What is required
Display each line of the rows below that contains the string "dropdown", treating uppercase and lowercase as different.

Given information
▶
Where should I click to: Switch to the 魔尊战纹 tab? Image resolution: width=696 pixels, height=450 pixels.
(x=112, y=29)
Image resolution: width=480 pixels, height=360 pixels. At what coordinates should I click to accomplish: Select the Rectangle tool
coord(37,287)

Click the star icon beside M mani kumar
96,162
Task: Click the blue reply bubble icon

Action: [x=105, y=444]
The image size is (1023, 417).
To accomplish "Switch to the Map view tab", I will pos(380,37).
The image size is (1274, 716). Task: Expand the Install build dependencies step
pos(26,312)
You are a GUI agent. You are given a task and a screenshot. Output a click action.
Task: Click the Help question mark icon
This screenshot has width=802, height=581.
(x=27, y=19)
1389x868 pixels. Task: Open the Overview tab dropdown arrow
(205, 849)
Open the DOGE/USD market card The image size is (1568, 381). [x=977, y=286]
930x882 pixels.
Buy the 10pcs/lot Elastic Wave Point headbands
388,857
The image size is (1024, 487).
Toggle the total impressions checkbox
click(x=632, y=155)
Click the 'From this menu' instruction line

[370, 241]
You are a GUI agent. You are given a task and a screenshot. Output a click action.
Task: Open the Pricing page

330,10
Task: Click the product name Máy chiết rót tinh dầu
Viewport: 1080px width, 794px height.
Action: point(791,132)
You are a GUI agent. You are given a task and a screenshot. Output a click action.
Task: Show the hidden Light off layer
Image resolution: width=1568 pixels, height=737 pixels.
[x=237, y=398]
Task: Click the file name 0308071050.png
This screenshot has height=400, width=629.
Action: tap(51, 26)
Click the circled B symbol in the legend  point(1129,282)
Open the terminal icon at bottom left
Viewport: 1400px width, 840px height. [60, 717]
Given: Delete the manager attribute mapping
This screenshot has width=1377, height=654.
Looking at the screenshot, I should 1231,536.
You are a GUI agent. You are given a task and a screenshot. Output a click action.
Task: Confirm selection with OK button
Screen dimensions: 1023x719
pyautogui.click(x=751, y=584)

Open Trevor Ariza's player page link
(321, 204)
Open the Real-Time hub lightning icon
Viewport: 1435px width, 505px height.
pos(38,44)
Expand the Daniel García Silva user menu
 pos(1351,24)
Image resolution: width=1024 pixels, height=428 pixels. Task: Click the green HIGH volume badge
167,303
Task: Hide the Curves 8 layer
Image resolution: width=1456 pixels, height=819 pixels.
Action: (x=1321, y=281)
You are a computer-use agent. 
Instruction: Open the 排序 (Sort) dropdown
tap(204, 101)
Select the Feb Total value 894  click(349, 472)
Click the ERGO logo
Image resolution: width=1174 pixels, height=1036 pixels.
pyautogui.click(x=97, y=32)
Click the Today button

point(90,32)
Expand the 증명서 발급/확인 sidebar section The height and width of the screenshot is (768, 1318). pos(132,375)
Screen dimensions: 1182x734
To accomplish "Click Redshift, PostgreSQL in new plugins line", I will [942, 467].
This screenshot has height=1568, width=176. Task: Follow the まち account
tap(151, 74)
◀
Complete response
1389x868 pixels. Task: Open the Overview tab dropdown arrow
Instruction: Open the 排序 (Sort) dropdown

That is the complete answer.